Il avait combattu jusqu'au bout.

Et même dans la défaite, il avait conservé sa dignité.

Cela arrivait rarement.

Très rarement.

La plupart des ennemis d'Alexandre étaient oubliés dès leur chute.

Pas Poros.

Son nom resterait dans les mémoires.

Alors que la nuit tombait sur les plaines de l'Inde, Alaric leva les yeux vers l'est.

Au-delà de l'horizon se trouvaient encore d'autres royaumes.

D'autres guerres.

D'autres conquêtes.

Des terres inconnues dont parlaient les marchands et les éclaireurs.

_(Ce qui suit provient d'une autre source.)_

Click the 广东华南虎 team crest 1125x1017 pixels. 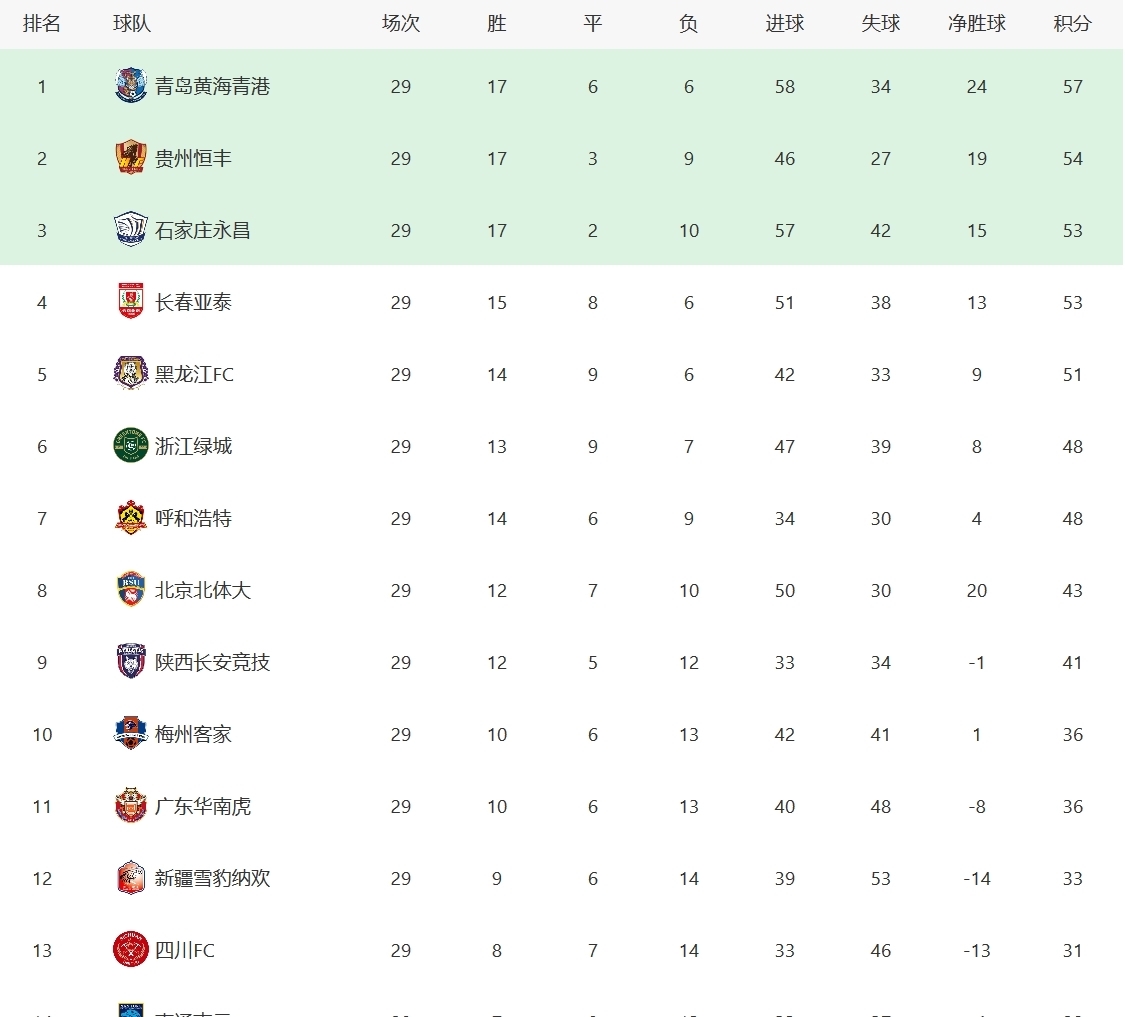click(131, 806)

Et il connaissait Alexandre.

Il savait déjà ce que le roi regardait.

Toujours plus loin.

Toujours davantage.

Toujours vers un nouvel horizon.

Mais pour la première fois depuis le début de la campagne, Alaric sentit quelque chose changer dans l'armée.

Pas une révolte.

Quelque chose de plus profond.

Une lassitude.

Une fatigue accumulée pendant dix années de guerre.

Dix années de marches.

De sièges.

De batailles.

De compagnons enterrés loin de chez eux.

Une limite que même les vétérans les plus fidèles commençaient à atteindre.

Il contempla une dernière fois le champ couvert de morts.

Puis ferma les yeux.

Si cela ressemblait à une victoire...

Il ne voulait pas imaginer une défaite.